I have pretty much given up reading for the last year and a half. I love to read but, when you have four kids, there just isn’t time for it. I believed that if I set it in my head that I couldn’t do it, I wouldn’t get upset about it and it worked for a long time. But, then I discovered that one of the local libraries has not only an excellent toddler program with book-reading, songs, crafts and kid-friendly computer games, but also a READ AGAIN DISCOUNT SHOP FULL OF BOOKS FOR NEXT TO NOTHING PRICES! I have piled books high on the counter and been shocked at the $3-$5 price on the till! I LOVE IT!
When my husband reads this, he will surely laugh as he has made the mistake of taking me to an old mom and pop book store only to find himself begging me to leave two hours later. There’s something about old books that appeal to me. I have a Kindle, but it just can’t replace the smell and feel of a good old hardback.
No big surprise, amongst my digging, I found an old book about food!!
Normally, I clean, do laundry, plan activities, help with homework, make lunches or cook during Andrew’s nap time which is my ONLY free time. However, for the last few days, I haven’t been able to resist delving into the musty-smelling pages of this tattered book!

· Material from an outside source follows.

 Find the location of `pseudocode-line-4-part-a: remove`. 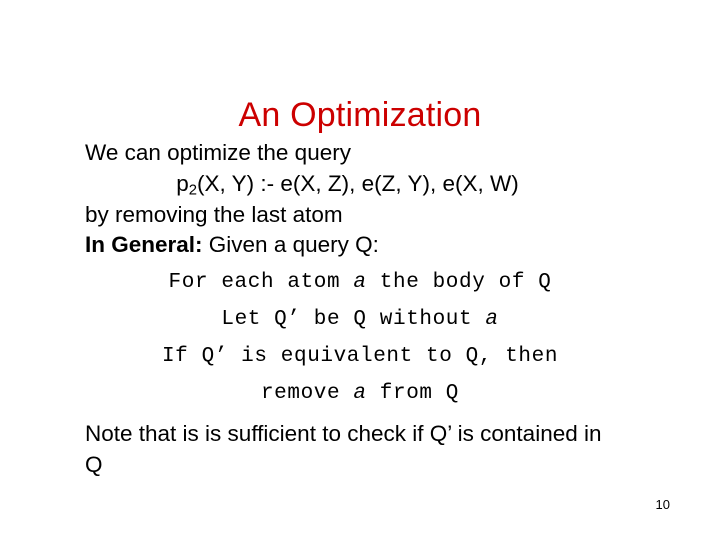

pseudocode-line-4-part-a: remove is located at coordinates (307, 394).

One of the dolci mentioned in this book is a very traditional dish, zabaglione. This is a simple dessert with only three ingredients; egg yolks, sugar and a sweet wine, usually Marsala or Moscato. The recipe results in a whipped custard that is perfectly sweetened and well complemented by biscotti or fruit. Mike’s grandmother was Italian and her handwritten recipes are treasured by all of her descendants, so authentic Italian recipes are always appreciated around my house.
Aside from the laborious whisking, this is one of the easiest desserts I’ve ever made. Combine 3 eggs yolks, 1/4 cup sugar and 2 Tbsp dry Marsala wine. I started with my KitchenAid mixer, whisking the ingredients together until smooth and frothy.
Making Traditional Italian Zabaglione
Then onto a double boiler, barely simmering and whisk, whisk, whisk and then whisk some more. The recipe called for whisking with a hand mixer for 8 minutes. I do not own a hand mixer. I tried to dodge the drudgery with my KitchenAid emulsifier but, it didn’t work; I was left with no choice but, to use some good, old fashioned elbow grease.
You don’t want the eggs to curdle, so you can not allow your mix to get hot. The double boiler is essential, unless you are in Italy, whereas you would use a rounded copper pot. If the custard gets warm, you should remove it from the heat, temporarily. Continue to whisk until tripled in volume and thickened significantly.
I thought it would never happen but, the fluid froth finally transformed into a thick and delicious, yet simple custard.
Here you are. A beautiful Italian dolce, served with an almond chocolate biscotti.